Les salariés de PSA dans la rue et à l'Elysée

Des ouvriers de l\'usine PSA d\'Aulnay-sous-Bois manifestent à Paris contre la fermeture de leur site prévue en 2014, le 20 septembre 2012.
Des ouvriers de l'usine PSA d'Aulnay-sous-Bois manifestent à Paris contre la fermeture de leur site prévue en 2014, le 20 septembre 2012. (JOEL SAGET / AFP)

Des centaines de salariés de l'usine d'Aulnay-sous-Bois ont manifesté à Paris alors que l'intersyndicale était reçue à l'Elysée.

PSA - Les salariés de PSA étaient sur tous les fronts, jeudi 20 septembre. Des centaines d'ouvriers de l'usine d'Aulnay-sous-Bois (Seine-Saint-Denis) ont manifesté à Paris.
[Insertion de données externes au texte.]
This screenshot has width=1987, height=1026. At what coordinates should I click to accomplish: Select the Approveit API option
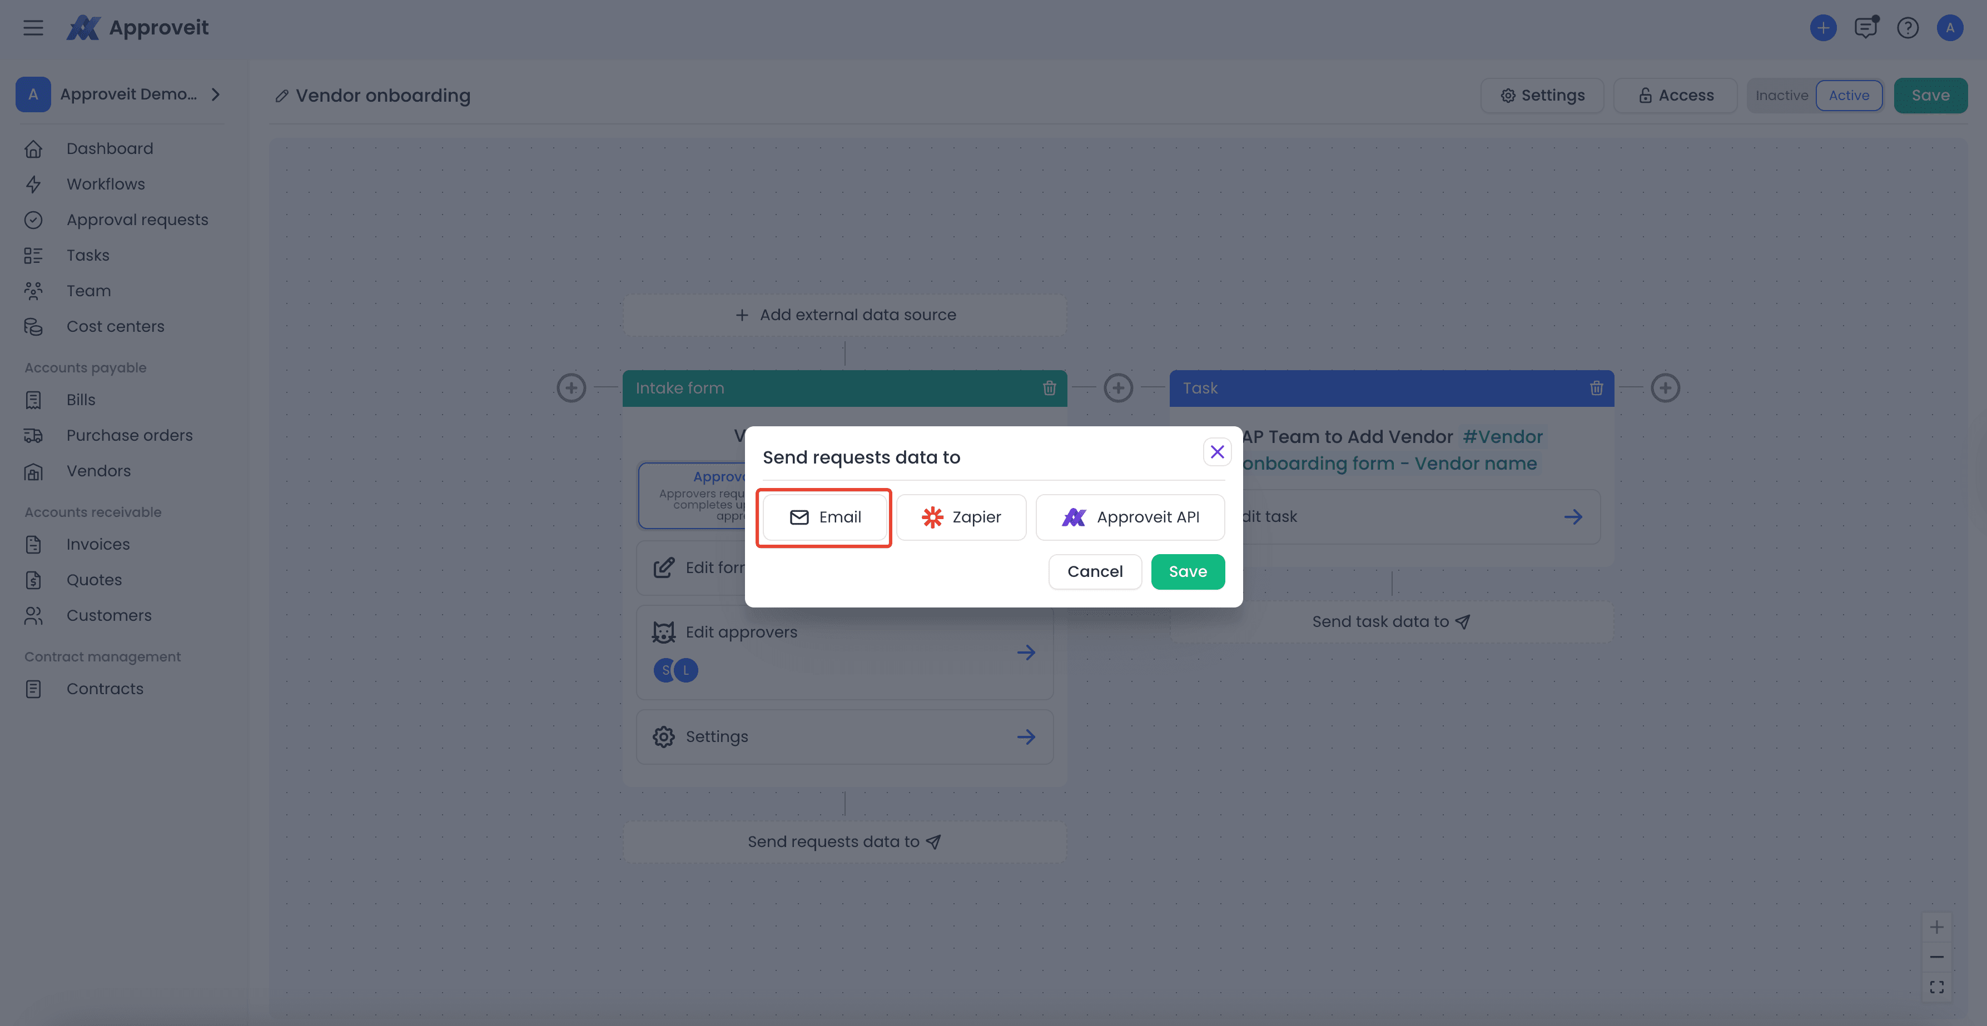tap(1130, 517)
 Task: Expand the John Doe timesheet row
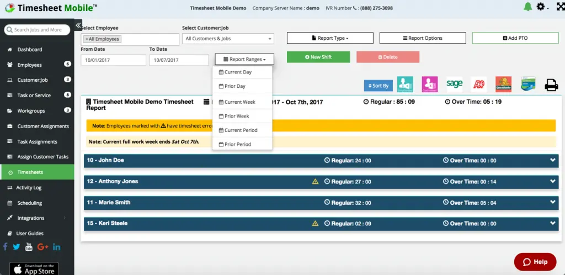[x=553, y=161]
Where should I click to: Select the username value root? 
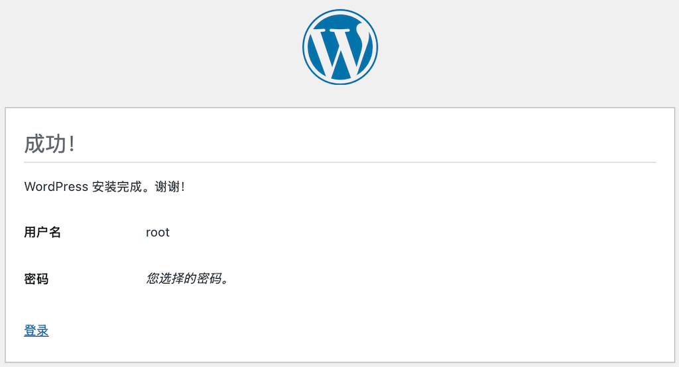point(158,233)
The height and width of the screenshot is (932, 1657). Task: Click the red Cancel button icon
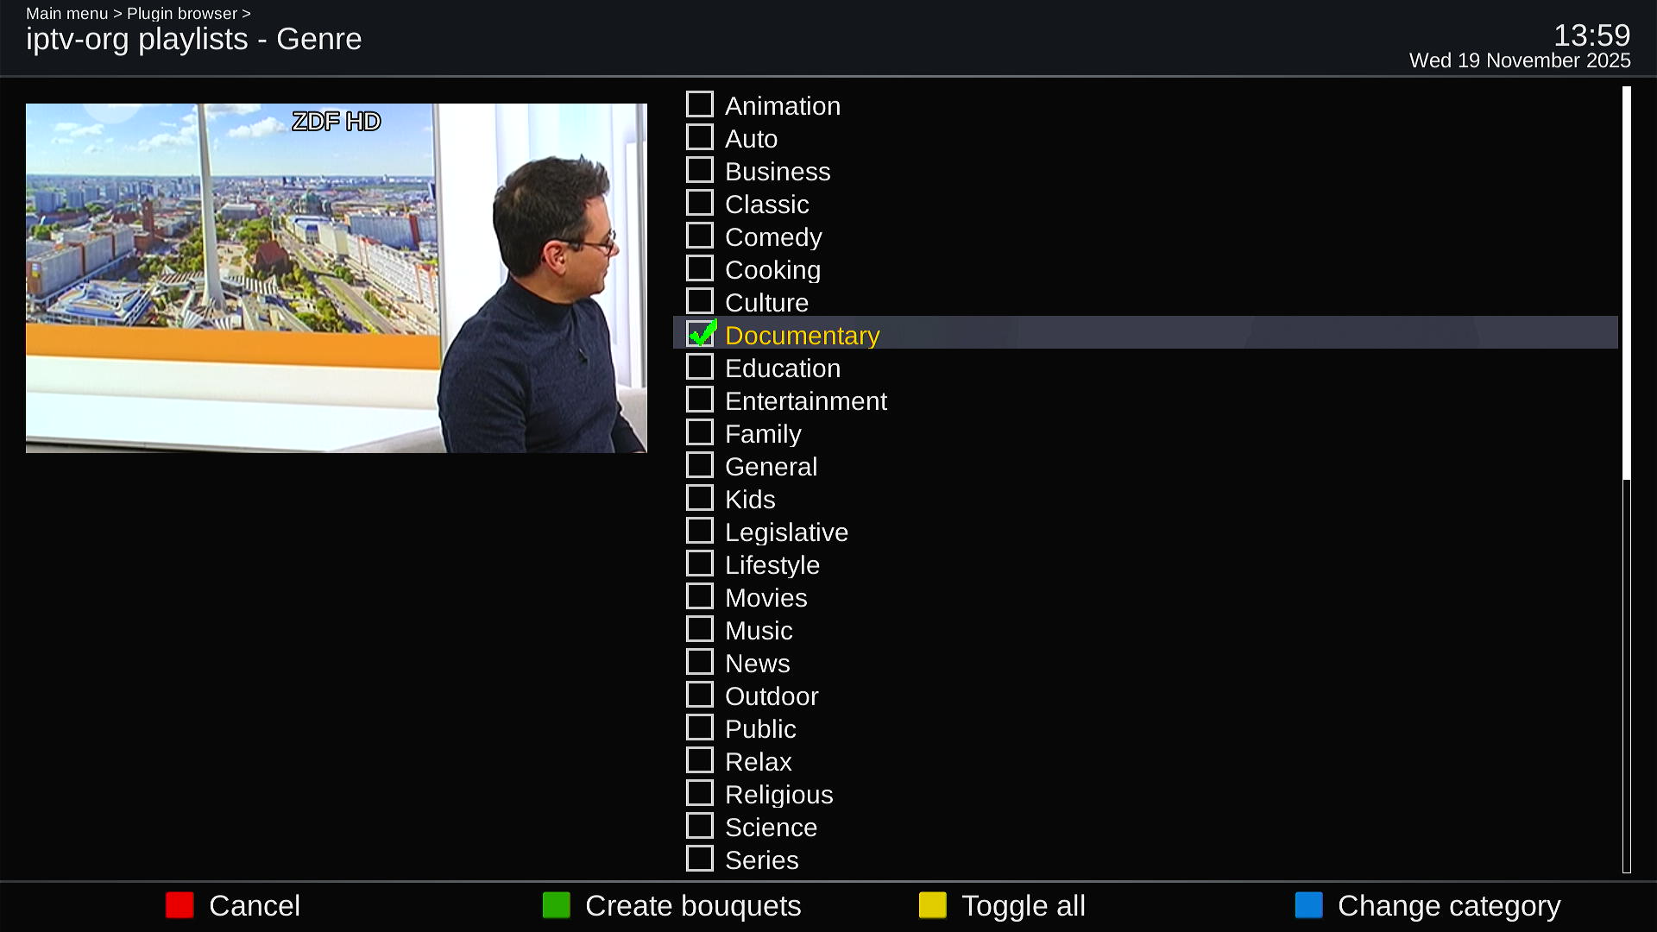pos(180,905)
Pendant ce temps, l'intersyndicale du site a été reçue à l'Elysée.

Des centaines d'ouvriers battent le pavé

"PSA assassin""Un milliard dans ses caisses et PSA veut fermer", "Hollande, le changement, c'est le néant". C'est avec ces slogans que près de 800 ouvriers, selon les organisateurs, 650 selon la police, ont défilé à l'appel de l'intersyndicale contre le plan de 8 000 suppressions de postes annoncé par le constructeur automobile.

FTVi / APTN

Toutefois, l'usine, que PSA entend fermer d'ici à 2014, "tournait normalement dans l'après-midi", a affirmé la direction.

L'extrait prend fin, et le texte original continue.